The “Dracula” remix was not just a song choice, it was a staging choice. The source describes an epic, theatrical outing where JENNIE appeared on stairs in front of a giant disco ball visual. She was surrounded by dancers, then eventually made her way to the front of the stage. In live business terms, visuals are not decoration. They are amplification. The remix’s collaboration angle and the disco ball spectacle create something platform-friendly, meaning more likely to travel beyond the venue through video, clips, and audience re-uploads.
And she kept the audience in “new music” mode. The set included the unreleased cut “Heaven,” which she previously aired at Open’er in Poland last week. Later, before performing another unreleased song, “Little Less,” she told the audience, “So guys, I have this one more new song that I wanna sing for you today. I'm gonna have my band join me on stage.” She also spoke to Madrid fans in Spanish throughout the set, which helps explain the connection layer: it is not only what she sang, it is how she met the crowd.

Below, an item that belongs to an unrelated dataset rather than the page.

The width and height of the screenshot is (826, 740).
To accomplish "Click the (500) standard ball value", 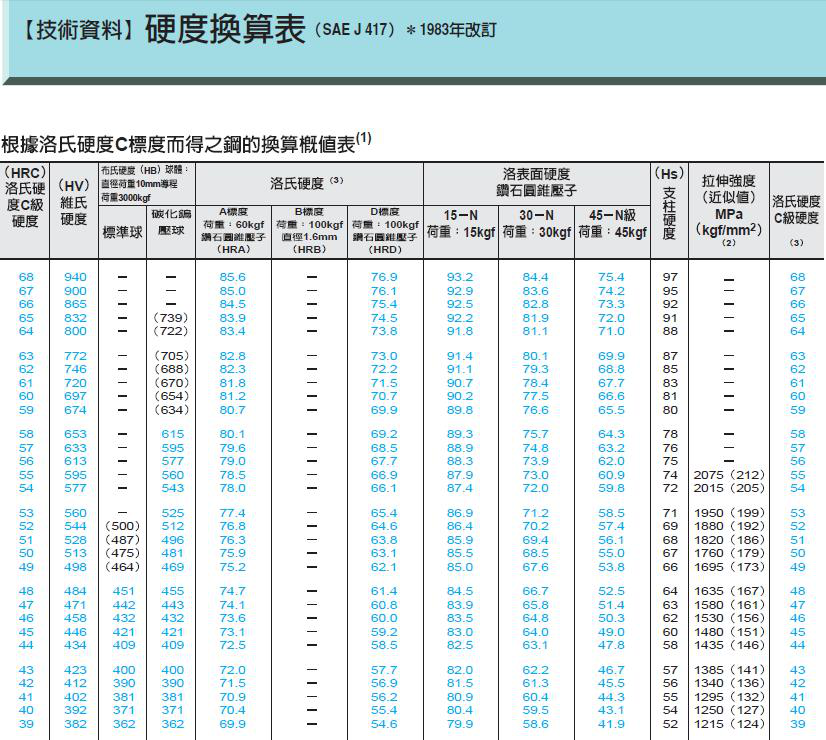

For completeness, the full setlist JENNIE played at Mad Cool 2026 was: 1. ‘Filter' 2. ‘Damn Right' (solo version) 3. ‘Mantra' 4. ‘Start A War' 5. ‘Handlebars' (solo version) 6. ‘One Of The Girls' (The Weeknd cover) 7. ‘Love Hangover' (solo version) 8. ‘Dracula' (Tame Impala cover) 9. ‘Seoul City' 10. ‘F.T.S.' 11. ‘Lock It Down' 12. ‘Heaven' 13. ‘ExtraL' (solo version) 14. ‘With The IE (Way Up)' 15. ‘Starlight' 16. ‘Little Less' 17. ‘Like Jennie'
The catalog decisions also tell on the strategy. Elsewhere in the set, JENNIE ran through highlights from Ruby, including “Start A War,” “Like Jennie,” and “Love Hangover.” Her collab with The Weeknd, “One Of The Girls,” made an appearance too. She also performed tracks like “ExtraL” (solo version) and “With The IE (Way Up),” showing range rather than repeating the loudest radio hits. This matters for decision-makers because it suggests a live show can function like a product line review, not just a greatest-hits jukebox.
Outside the JENNIE spotlight, Mad Cool 2026 also hosted other major performances. The source notes that yesterday included Lorde, CMAT, and Chloe Slater. Today, Friday July 10, Mad Cool 26 continues with slots from Kings Of Leon, Halsey, Pixies, Twenty One Pilots, and more. It also points out that Foo Fighters delivered a huge bill-topping performance on Wednesday, July 8, which NME called an “epic set” that “honour[ed] their legacy with a rummage through the back catalogue.” In other words, the festival context reinforces a broader market reality: audiences reward both spectacle and narrative, and star operators are increasingly engineering both at once.
There is also a cultural tailwind baked into this specific “Dracula” remix. The source says JENNIE’s “Dracula” remix soundtracked a lip-sync performance video from Bryan Cranston. It also notes that the original version appears on Tame Impala’s latest album, Deadbeat. That cross-audience travel is exactly what executives should watch: a cover can become a distribution event, linking scenes and platforms in ways that traditional media cycles often cannot.
The strategic implication for founders, labels, and investors in creator economics: live programming is not just marketing anymore. It is product staging, audience segmentation, and new-release testing, all rolled into a single afternoon. JENNIE’s Mad Cool 2026 set shows how a tightly sequenced performance can turn one remix moment into a full funnel, while teasing unreleased songs (“Heaven” and “Little Less”) without losing the crowd that came for “Ruby” era hits. In a world where attention is the scarce resource, that is the play to study.